» **Aim of the task**: Copy every line that holds the string "computer" from the data below.

» **Input data**:

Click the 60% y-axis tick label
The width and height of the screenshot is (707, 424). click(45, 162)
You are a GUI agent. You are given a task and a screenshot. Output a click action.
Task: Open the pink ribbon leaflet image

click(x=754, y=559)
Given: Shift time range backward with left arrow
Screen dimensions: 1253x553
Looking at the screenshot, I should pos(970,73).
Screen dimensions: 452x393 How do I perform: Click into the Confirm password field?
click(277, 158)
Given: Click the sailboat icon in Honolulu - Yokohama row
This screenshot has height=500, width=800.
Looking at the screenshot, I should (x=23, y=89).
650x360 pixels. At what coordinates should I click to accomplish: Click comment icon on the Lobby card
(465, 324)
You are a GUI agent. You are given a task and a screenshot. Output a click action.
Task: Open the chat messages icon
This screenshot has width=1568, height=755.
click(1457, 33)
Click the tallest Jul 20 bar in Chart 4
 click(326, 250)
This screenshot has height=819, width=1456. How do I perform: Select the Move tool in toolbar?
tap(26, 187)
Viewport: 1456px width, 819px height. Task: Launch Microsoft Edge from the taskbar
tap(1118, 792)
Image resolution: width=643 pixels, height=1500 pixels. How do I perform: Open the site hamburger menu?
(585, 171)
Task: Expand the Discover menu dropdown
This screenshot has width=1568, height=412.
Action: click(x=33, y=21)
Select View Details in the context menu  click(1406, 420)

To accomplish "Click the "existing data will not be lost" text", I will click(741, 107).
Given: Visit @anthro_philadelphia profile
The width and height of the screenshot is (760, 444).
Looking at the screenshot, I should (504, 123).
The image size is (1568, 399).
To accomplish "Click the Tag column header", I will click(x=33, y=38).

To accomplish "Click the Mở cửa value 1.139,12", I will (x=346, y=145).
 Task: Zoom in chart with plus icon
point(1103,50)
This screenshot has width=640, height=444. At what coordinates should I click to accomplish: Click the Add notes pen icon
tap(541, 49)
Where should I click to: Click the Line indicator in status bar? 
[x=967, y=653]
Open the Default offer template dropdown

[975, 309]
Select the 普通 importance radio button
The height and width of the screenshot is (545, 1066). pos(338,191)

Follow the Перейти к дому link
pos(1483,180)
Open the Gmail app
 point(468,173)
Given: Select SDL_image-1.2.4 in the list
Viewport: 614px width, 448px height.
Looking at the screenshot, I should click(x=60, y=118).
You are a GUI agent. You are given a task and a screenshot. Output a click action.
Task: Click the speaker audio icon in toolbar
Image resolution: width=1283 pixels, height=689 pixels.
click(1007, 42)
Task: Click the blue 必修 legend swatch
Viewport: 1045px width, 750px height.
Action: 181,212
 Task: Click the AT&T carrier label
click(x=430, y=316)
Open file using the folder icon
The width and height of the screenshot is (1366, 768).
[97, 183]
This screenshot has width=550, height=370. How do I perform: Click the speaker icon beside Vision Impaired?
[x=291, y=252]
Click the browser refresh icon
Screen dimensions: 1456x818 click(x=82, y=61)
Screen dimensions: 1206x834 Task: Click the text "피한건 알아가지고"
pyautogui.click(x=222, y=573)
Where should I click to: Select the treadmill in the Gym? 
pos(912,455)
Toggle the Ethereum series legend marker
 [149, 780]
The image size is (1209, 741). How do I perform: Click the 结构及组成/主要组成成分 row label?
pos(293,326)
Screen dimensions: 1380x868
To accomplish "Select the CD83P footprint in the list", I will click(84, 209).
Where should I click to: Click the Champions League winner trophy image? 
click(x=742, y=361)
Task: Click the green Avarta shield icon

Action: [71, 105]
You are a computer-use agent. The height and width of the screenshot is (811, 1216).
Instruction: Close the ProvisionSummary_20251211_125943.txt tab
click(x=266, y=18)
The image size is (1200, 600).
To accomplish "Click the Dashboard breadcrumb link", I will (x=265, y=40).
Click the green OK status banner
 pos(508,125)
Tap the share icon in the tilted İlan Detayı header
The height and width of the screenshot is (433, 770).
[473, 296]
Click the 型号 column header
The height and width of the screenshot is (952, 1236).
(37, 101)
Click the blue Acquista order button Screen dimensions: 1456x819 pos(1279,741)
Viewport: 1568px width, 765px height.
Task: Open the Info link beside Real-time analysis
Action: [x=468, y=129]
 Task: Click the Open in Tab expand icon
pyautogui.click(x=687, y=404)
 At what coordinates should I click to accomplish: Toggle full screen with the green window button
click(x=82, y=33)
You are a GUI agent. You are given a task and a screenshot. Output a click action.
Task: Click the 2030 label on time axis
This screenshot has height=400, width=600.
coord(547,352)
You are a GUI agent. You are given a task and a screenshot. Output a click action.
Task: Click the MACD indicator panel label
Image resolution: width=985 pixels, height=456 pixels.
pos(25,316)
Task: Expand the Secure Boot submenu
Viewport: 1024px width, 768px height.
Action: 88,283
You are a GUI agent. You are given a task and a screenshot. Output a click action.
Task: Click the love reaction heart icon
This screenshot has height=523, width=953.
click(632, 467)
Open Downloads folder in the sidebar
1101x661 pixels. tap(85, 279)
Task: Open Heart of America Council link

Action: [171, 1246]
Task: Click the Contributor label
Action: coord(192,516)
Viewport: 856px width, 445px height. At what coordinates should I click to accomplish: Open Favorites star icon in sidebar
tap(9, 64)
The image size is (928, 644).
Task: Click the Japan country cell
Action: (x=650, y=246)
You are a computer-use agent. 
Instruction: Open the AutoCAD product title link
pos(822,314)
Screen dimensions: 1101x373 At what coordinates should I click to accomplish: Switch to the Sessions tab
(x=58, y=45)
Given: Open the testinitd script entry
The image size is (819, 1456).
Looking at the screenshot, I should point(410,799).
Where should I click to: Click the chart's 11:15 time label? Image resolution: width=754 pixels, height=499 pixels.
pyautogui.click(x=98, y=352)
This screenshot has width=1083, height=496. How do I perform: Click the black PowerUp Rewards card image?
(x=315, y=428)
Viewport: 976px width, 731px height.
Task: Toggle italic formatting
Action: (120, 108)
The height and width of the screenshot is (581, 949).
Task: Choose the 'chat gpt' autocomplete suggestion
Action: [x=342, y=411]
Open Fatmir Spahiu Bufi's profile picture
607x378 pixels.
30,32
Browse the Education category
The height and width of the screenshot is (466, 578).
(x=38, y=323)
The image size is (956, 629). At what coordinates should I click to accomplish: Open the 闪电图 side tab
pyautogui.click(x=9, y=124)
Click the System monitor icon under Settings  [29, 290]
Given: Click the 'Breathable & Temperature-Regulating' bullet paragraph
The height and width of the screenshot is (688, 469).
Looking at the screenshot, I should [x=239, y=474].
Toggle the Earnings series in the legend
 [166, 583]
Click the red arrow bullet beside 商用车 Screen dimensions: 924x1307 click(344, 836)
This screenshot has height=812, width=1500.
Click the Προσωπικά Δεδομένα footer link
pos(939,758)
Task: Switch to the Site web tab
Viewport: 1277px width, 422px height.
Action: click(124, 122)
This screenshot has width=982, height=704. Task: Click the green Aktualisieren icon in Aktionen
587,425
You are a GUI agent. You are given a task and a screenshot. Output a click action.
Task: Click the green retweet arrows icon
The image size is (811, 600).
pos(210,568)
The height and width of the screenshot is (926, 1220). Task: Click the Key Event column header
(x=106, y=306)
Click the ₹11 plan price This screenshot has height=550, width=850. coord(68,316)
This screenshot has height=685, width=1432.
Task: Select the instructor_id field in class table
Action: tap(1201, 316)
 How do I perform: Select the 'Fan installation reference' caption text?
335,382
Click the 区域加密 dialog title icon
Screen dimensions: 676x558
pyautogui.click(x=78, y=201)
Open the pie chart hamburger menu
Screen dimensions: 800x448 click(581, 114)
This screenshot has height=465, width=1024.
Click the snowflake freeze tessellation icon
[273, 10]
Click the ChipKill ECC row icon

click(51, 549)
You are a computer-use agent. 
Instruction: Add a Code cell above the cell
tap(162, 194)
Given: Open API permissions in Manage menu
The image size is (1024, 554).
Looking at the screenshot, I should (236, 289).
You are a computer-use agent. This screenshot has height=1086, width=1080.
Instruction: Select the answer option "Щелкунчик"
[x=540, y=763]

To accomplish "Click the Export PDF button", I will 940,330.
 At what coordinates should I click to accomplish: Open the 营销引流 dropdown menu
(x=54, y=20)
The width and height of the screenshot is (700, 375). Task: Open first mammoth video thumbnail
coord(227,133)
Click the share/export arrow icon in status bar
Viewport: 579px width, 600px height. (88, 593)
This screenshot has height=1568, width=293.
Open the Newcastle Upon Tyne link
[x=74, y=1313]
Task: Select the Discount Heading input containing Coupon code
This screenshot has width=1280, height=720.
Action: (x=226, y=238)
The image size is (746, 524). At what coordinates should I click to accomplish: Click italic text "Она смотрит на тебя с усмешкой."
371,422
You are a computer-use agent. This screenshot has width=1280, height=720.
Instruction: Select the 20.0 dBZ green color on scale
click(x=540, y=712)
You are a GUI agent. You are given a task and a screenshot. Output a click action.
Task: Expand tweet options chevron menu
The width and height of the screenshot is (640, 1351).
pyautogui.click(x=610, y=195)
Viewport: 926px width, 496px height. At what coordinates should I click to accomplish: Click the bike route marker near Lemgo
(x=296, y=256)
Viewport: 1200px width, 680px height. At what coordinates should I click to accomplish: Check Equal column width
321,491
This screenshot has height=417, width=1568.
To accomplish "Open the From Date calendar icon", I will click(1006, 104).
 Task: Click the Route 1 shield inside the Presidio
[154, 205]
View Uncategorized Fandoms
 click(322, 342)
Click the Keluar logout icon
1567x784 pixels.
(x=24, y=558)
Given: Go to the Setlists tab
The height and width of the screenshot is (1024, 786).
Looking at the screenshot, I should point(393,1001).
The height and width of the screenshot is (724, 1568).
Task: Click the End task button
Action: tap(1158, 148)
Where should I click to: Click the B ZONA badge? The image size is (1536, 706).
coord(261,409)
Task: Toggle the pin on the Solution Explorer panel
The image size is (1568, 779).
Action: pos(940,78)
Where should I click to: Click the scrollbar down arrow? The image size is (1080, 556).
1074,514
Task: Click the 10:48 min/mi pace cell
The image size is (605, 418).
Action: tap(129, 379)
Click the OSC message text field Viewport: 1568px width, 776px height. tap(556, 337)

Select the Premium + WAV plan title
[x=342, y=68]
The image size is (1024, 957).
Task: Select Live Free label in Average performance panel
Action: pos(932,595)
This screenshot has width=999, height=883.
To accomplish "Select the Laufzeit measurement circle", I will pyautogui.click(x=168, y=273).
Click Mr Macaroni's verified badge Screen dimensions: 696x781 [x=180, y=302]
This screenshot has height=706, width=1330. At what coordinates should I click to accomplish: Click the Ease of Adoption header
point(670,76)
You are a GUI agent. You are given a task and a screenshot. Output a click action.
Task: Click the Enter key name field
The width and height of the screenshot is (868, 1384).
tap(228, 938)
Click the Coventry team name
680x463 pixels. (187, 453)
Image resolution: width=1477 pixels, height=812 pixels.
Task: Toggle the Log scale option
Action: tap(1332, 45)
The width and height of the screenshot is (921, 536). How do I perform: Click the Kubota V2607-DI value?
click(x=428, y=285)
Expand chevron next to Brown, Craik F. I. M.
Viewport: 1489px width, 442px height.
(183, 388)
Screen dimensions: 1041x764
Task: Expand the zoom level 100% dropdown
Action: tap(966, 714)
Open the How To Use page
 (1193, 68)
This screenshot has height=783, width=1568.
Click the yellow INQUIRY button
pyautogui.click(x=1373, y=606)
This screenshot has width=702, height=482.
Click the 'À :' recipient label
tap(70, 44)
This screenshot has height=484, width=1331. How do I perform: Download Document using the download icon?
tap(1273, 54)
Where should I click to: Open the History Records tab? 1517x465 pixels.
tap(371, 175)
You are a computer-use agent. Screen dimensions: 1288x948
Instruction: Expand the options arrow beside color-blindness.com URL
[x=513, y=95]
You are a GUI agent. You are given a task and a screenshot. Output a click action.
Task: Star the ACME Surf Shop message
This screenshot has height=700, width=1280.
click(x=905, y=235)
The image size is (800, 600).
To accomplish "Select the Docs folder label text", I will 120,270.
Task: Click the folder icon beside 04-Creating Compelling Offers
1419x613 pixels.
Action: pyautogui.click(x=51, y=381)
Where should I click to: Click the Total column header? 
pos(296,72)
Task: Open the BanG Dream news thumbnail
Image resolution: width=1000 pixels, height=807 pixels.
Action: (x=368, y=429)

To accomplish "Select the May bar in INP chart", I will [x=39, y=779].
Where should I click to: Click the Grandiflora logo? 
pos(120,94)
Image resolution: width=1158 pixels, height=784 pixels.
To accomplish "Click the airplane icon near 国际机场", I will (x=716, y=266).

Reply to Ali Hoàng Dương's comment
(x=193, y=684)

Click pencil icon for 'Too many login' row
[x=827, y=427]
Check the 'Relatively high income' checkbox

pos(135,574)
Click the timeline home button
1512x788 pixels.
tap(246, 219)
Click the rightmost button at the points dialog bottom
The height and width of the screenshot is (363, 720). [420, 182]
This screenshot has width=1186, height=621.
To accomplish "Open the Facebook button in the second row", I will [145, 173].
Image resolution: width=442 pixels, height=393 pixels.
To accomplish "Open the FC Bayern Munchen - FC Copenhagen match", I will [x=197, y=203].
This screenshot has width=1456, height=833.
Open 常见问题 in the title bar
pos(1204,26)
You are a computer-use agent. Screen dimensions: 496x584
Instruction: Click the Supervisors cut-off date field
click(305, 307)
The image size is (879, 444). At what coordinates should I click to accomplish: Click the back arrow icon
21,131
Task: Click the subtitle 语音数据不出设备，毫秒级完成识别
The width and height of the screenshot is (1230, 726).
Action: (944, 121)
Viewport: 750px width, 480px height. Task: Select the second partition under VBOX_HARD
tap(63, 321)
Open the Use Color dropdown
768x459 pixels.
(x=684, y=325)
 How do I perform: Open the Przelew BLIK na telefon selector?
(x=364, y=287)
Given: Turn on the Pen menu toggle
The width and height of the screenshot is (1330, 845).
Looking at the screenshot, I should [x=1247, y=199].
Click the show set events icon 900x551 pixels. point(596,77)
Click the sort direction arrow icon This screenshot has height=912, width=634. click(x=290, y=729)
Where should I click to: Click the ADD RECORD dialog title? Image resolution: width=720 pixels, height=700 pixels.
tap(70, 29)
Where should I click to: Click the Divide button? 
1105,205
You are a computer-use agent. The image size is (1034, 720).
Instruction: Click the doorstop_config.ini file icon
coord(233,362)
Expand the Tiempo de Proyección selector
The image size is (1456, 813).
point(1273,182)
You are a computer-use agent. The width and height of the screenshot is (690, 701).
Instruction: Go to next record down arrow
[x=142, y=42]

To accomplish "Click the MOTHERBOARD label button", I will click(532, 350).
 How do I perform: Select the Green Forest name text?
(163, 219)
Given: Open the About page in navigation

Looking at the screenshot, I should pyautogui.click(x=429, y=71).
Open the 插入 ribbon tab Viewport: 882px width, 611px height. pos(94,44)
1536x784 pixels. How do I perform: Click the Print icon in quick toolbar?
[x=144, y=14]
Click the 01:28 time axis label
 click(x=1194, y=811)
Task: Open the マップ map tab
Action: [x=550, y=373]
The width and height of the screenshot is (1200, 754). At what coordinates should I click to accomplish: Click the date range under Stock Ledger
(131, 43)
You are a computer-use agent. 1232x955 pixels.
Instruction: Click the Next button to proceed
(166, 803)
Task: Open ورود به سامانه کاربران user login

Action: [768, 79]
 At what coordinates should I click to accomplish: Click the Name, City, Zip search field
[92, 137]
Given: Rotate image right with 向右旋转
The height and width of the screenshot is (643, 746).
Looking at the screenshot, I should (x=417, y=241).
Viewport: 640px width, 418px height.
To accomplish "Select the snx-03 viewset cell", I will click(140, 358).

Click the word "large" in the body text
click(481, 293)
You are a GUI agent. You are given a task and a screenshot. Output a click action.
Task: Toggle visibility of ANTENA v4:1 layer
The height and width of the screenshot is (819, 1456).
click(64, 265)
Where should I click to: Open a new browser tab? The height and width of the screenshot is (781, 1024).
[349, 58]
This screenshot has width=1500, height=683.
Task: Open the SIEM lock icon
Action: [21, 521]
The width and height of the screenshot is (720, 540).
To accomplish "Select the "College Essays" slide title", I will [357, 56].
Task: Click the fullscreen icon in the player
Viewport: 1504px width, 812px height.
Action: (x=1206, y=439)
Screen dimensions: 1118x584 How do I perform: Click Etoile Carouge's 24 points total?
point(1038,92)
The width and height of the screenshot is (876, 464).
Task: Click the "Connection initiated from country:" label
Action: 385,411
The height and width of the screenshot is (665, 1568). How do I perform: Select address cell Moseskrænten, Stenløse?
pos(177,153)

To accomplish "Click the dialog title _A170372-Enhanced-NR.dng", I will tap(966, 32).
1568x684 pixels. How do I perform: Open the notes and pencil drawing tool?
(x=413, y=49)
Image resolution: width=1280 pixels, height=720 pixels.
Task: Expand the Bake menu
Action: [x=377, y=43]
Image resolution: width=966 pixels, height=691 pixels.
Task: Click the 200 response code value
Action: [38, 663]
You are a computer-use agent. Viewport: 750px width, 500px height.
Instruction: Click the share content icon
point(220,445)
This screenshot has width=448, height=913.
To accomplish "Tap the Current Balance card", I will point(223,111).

» **Result of this exercise**:
You are a computer-use agent. The height and width of the screenshot is (811, 1216).
You are a computer-use agent. 
You are a computer-use agent. 
You are a computer-use agent. This screenshot has height=1086, width=1080.
You are a computer-use agent. This screenshot has width=1280, height=720.
You are a computer-use agent. Screen dimensions: 1288x948
You are a computer-use agent. Screen dimensions: 496x584
You are a computer-use agent. The image size is (1034, 720).
You are a computer-use agent. The width and height of the screenshot is (690, 701).
You are a computer-use agent. 1232x955 pixels.
You are a computer-use agent. Viewport: 750px width, 500px height.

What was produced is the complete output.